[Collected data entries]
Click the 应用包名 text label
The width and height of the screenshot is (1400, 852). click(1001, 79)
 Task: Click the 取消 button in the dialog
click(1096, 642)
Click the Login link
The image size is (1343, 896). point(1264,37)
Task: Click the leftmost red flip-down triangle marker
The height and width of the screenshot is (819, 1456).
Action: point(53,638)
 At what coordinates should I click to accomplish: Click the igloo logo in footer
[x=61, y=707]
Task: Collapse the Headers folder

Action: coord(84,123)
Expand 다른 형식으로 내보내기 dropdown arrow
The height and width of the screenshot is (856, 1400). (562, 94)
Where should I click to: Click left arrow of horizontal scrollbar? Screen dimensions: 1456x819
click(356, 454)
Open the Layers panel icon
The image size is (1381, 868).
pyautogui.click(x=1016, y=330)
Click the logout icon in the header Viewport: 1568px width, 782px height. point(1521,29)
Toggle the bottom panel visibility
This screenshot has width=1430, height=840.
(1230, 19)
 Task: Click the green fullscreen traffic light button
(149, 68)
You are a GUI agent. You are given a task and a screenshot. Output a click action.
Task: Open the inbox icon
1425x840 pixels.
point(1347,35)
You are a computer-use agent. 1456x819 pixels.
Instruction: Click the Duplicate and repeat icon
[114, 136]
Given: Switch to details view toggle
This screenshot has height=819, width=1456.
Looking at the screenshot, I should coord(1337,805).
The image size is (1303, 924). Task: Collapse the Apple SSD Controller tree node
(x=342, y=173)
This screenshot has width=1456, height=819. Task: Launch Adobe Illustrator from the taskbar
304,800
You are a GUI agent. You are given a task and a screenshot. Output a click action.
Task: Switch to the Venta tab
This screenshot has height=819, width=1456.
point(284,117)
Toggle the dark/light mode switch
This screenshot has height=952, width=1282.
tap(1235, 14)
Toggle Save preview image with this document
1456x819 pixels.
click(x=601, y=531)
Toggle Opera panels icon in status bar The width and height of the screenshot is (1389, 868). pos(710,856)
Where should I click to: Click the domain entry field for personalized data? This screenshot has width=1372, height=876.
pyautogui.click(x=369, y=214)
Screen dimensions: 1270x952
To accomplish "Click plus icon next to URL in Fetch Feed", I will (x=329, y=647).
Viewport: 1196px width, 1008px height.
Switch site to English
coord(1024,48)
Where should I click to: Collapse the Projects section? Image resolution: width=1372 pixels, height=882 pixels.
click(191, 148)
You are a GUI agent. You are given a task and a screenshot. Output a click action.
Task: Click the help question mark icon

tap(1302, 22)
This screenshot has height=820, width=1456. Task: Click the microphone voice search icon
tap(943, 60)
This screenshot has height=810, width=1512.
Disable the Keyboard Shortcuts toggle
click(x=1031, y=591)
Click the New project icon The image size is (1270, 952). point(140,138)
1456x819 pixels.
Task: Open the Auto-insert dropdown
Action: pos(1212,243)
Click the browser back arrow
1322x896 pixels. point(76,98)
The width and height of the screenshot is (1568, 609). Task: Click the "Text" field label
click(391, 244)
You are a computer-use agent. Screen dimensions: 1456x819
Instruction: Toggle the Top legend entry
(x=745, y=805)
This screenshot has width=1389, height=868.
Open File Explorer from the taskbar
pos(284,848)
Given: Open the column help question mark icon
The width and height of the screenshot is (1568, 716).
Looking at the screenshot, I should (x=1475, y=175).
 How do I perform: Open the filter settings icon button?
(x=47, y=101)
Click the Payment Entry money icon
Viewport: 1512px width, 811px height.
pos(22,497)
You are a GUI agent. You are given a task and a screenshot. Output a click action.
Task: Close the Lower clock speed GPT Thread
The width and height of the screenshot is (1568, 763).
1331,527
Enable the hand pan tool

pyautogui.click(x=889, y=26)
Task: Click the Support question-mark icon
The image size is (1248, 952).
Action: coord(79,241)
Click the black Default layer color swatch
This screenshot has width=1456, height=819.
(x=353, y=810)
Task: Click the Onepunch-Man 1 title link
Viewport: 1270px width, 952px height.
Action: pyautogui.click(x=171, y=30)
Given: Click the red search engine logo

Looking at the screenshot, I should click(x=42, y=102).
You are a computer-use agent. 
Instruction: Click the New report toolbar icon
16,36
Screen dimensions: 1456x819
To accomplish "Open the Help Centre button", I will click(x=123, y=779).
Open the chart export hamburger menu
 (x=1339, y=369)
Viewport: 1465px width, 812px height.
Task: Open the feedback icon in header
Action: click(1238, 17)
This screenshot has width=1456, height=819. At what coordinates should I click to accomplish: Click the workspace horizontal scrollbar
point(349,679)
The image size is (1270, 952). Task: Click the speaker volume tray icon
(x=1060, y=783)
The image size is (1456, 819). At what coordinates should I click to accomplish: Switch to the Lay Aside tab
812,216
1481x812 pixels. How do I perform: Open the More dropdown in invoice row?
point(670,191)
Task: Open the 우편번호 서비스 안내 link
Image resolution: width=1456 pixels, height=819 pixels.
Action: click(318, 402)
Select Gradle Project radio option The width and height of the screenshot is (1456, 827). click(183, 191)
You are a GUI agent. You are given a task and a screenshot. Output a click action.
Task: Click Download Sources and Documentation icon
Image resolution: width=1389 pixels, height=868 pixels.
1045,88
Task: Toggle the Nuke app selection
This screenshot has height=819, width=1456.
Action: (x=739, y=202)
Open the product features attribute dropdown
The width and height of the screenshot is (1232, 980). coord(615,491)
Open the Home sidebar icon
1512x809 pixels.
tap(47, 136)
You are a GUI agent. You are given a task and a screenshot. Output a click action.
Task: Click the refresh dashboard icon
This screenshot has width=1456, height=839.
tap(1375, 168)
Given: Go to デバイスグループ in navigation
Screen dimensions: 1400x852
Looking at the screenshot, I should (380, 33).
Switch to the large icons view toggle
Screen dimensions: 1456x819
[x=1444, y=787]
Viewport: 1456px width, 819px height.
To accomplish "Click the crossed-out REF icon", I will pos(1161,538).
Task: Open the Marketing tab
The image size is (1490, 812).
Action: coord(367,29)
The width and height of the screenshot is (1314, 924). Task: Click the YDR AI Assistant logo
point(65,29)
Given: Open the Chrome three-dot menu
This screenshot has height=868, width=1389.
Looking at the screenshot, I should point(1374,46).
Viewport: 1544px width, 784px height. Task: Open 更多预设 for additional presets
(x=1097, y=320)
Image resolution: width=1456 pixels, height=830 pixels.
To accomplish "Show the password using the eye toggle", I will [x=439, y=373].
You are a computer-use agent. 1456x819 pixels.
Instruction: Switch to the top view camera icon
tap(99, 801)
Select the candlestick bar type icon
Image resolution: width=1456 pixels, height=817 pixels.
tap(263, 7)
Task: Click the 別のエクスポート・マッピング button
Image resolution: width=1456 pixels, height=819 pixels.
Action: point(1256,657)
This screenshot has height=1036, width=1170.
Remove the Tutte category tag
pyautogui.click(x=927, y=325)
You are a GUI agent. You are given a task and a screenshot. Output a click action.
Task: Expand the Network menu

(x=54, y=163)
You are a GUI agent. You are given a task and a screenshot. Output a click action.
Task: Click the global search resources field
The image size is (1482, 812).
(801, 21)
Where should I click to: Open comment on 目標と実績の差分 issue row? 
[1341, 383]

INSTRUCTIONS FOR THE TASK: Copy every line of the data above in which the string "computer" appears.

ANSWER TO THIS PROBLEM:
You are a computer-use agent. 1456x819 pixels.
You are a computer-use agent. Screen dimensions: 1456x819
You are a computer-use agent. 
You are a computer-use agent. 1456x819 pixels.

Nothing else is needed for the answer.